Segment Start: DATA FOR ANALYSIS

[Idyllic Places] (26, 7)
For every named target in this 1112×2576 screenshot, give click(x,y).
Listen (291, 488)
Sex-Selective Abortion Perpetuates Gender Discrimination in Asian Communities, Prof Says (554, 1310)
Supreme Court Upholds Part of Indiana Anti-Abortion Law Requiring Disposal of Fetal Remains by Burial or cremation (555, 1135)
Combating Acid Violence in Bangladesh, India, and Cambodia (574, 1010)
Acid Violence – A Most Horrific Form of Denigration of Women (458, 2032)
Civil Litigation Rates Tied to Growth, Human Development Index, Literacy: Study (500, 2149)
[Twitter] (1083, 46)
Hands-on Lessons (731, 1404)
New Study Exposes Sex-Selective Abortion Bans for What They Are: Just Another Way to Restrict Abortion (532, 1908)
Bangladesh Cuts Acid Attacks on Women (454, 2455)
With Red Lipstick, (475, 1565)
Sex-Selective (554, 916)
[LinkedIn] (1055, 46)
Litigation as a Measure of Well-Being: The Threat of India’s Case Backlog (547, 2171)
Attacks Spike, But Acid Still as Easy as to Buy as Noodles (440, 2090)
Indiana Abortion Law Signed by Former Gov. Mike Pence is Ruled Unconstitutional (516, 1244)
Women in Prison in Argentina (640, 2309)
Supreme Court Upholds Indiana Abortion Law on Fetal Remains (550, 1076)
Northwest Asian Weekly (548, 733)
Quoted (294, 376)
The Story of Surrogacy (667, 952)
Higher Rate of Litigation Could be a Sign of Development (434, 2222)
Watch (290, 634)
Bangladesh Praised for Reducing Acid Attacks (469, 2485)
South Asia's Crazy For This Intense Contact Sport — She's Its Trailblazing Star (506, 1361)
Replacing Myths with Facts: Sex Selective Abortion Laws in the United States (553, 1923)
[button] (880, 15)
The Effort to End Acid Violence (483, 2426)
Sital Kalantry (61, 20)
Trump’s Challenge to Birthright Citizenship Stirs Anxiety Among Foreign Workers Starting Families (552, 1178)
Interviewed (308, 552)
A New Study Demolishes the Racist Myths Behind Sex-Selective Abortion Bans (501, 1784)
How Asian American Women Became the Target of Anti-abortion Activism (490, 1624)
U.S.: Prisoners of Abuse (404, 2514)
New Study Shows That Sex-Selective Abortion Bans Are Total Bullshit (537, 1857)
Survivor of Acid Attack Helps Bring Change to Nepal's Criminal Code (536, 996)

Segment End: DATA FOR ANALYSIS

Set down the lines from the one with "U.S.: Prisoners of Abuse (404, 2514)" through the end of the data above. Keep each exactly as written and add no other line.

U.S.: Prisoners of Abuse (404, 2514)
New Study Shows That Sex-Selective Abortion Bans Are Total Bullshit (537, 1857)
Survivor of Acid Attack Helps Bring Change to Nepal's Criminal Code (536, 996)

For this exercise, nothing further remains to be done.